### What you are asked to do
Would you return the lines between the one holding "Where should I click to: Click" and the one holding "Task: Open the 'Titkosítás", inclusive, and only those, exactly as they stand in the listing below?

### Material for this task
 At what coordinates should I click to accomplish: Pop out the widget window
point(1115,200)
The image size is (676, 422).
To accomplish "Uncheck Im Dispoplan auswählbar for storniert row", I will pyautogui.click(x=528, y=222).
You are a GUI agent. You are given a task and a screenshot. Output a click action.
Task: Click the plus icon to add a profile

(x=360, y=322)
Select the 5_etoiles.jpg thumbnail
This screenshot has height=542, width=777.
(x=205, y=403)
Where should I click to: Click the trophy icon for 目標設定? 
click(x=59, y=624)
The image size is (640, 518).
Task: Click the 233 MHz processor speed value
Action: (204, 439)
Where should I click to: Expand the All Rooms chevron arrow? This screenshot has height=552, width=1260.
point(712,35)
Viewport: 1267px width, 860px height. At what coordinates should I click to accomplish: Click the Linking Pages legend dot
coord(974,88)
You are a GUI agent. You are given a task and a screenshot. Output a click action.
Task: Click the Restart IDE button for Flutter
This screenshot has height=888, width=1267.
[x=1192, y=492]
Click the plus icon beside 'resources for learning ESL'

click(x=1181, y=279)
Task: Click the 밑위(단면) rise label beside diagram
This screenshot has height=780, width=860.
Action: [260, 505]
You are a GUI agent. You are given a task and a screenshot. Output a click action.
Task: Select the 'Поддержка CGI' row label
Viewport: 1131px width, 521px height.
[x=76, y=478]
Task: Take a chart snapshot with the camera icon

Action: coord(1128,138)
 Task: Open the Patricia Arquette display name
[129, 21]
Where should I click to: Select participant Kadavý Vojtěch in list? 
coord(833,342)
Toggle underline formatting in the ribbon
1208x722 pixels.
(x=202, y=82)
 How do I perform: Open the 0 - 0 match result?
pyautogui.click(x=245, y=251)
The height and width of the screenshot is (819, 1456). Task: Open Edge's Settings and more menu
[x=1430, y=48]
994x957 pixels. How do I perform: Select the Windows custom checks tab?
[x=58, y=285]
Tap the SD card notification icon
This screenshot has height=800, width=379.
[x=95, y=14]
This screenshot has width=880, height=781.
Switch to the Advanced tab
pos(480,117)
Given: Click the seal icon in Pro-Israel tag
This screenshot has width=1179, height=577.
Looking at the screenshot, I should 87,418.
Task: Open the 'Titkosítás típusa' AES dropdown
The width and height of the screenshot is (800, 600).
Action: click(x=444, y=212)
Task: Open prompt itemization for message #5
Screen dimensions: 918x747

### Response for this exercise
Where should I click to: Click the trophy icon for 目標設定? 
click(x=59, y=624)
The image size is (640, 518).
Task: Click the 233 MHz processor speed value
Action: (204, 439)
Where should I click to: Expand the All Rooms chevron arrow? This screenshot has height=552, width=1260.
point(712,35)
Viewport: 1267px width, 860px height. At what coordinates should I click to accomplish: Click the Linking Pages legend dot
coord(974,88)
You are a GUI agent. You are given a task and a screenshot. Output a click action.
Task: Click the Restart IDE button for Flutter
This screenshot has height=888, width=1267.
[x=1192, y=492]
Click the plus icon beside 'resources for learning ESL'

click(x=1181, y=279)
Task: Click the 밑위(단면) rise label beside diagram
This screenshot has height=780, width=860.
Action: [260, 505]
You are a GUI agent. You are given a task and a screenshot. Output a click action.
Task: Select the 'Поддержка CGI' row label
Viewport: 1131px width, 521px height.
[x=76, y=478]
Task: Take a chart snapshot with the camera icon

Action: coord(1128,138)
 Task: Open the Patricia Arquette display name
[129, 21]
Where should I click to: Select participant Kadavý Vojtěch in list? 
coord(833,342)
Toggle underline formatting in the ribbon
1208x722 pixels.
(x=202, y=82)
 How do I perform: Open the 0 - 0 match result?
pyautogui.click(x=245, y=251)
The height and width of the screenshot is (819, 1456). Task: Open Edge's Settings and more menu
[x=1430, y=48]
994x957 pixels. How do I perform: Select the Windows custom checks tab?
[x=58, y=285]
Tap the SD card notification icon
This screenshot has height=800, width=379.
[x=95, y=14]
This screenshot has width=880, height=781.
Switch to the Advanced tab
pos(480,117)
Given: Click the seal icon in Pro-Israel tag
This screenshot has width=1179, height=577.
Looking at the screenshot, I should 87,418.
Task: Open the 'Titkosítás típusa' AES dropdown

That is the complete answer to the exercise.